2018-03-08 14:33:00

Herkese merhaba! 
Öncelikle size tesadüflerle dolu Portekiz maceramın nasıl başladığını anlatmak istiyorum. 3 yıl öncesine kadar EVS’in ne demek olduğunu bile bilmiyordum. Her şeyini ilham aldığım ablam, 3 yıl önce Macaristan’da Evs yaptı. İlk olarak EVS’i bu sekilde duydum. Bana o zamandan beri “Mezun olunca bunu sende yapmalısın!” derdi. 
Üniversite de son seneme geldiğimde araştırmalara başladım ve yaklaşık 7 ay boyunca proje araştırdım, başvurularda bulundum. Facebook sayfalarından, EVS’in kendi sitesinden sürekli projelere başvuruyordum. Düşündüğüm kadar kolay olmadı. Ilk zamanlar cok umutlu başlamama rağmen son zamanlarda artık ümidimi yitirmiştim. Mezun olduktan sonra EVS’ten başka bir düşünmüyordum, sadece bunu yapmak istiyordum.
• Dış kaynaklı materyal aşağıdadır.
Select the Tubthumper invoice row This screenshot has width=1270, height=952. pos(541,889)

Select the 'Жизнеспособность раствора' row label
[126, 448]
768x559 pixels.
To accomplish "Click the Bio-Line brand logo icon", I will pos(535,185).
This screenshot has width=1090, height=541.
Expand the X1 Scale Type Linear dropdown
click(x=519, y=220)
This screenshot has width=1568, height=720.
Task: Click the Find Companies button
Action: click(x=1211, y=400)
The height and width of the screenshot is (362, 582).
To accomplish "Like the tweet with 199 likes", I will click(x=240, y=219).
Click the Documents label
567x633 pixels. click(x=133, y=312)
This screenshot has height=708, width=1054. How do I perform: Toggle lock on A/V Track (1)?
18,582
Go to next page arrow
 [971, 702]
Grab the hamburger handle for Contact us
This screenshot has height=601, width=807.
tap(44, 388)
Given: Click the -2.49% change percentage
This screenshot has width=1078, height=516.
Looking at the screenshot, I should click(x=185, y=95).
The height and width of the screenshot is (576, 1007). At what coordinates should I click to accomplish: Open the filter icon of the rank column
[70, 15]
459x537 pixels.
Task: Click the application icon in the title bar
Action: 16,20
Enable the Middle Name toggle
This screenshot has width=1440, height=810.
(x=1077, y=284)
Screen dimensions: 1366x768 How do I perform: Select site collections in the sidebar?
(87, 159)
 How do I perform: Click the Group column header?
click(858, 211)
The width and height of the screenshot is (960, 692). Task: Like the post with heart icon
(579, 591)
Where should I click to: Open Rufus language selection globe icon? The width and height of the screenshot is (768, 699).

Okulum bitince Adana’ya, ailemin yanına döndüm. Bu sırada ablam tatil icin yanımıza gelmişti. Bana bir yerde yerel gönüllü olarak çalışabileceğimi söyledi. Kendimi bir anda Portekiz’den gelen bir EVS gönüllüsüne Türkçe dersi verirken buldum. Benim için inanılmaz bir tecrübeydi.

 

[14:28, 8.3.2018] ozge: Portekiz ile ilk bağımı aslında bu şekilde kurmuştum. Daha sonra ablamla eğlencesine fal bakıyorduk ve bana bir anda “Sen Portekiz’e gideceksin” dedi. Içimden “Nerde bende o şans..” diye düşündüm. Akşam eve döndüğümüzde ablamın bağırmalarını duydum. “Koş! Portekiz’de bir proje buldum. Hemen basvurmalısın!” dedi. Bu sefer icime bir umut dogdu. Sanki bu sefer başarabilecekmişim gibi hissettim. Sabah hemen başvuruda bulundum. Ardından ablamla birlikte arabayla bir yere giderken radyodan Portekiz ile ilgili bir şarkı duyduk. Bir anda birbirimize baktık ve bu kadar da tesadüf olamaz diye düşünmeye başladık. Bu projeye başvurduktan sonra başka hiçbir projeye başvurmadım. İçimde hep bu olacakmış gibi hissettim. 
Ardından 1 hafta geçti. Bir mail aldım, Zeynep Hanım’dan! Benimle skype görüşmesi yapmak istediğini belirten bir mail yollamıştı. O an yaşadığım şeyleri anlatacak bir kelime bulamiyorum. Mutluluktan ağlamaya başladım. Ama bir yandan da kendimi umutlandırmamaya çalışıyordum. Skype gorüşmesi yapacağımız gün geldi. Heyecandan sabah 6’da kalktım! O gün hayatımın en güzel günlerinden biriydi. Zeynep Hanım’la çok samimi diyaloglarımız oldu, o kadar heyecanlıydım ki elim ayağım titriyordu. Görüşmeden sonra içimdeki heyecani durduramamaya başlamıştım derken 1 gün sonra Portekiz’den mail geldi, seçilmişim! O maili kaç kere okudum hatırlamıyorum. Duygularımı hala ifade edemiyorum. Annemin içerden mutluluktan ağlamaya başlaması hala gözlerimin önünde! 7 aylık hayal kırıklıklarından sonra bu olayın benim için ne kadar önemli olduğunu anlatamam. Evet belki biraz klişe olacak ama umudunuzu asla yitirmeyin! Ben, her şey bitti artık başvuru yapmayacağım derken kendimi bir anda vize hazırlıkları yaparken buldum.

Ben şu an Portekiz’de hayalimi yaşıyorum. Bu hayali yaşamama imkan sağlayan başta Zeynep Hanım olmak üzere bütün AGU ekibine ne kadar teşekkür etsem az kalır!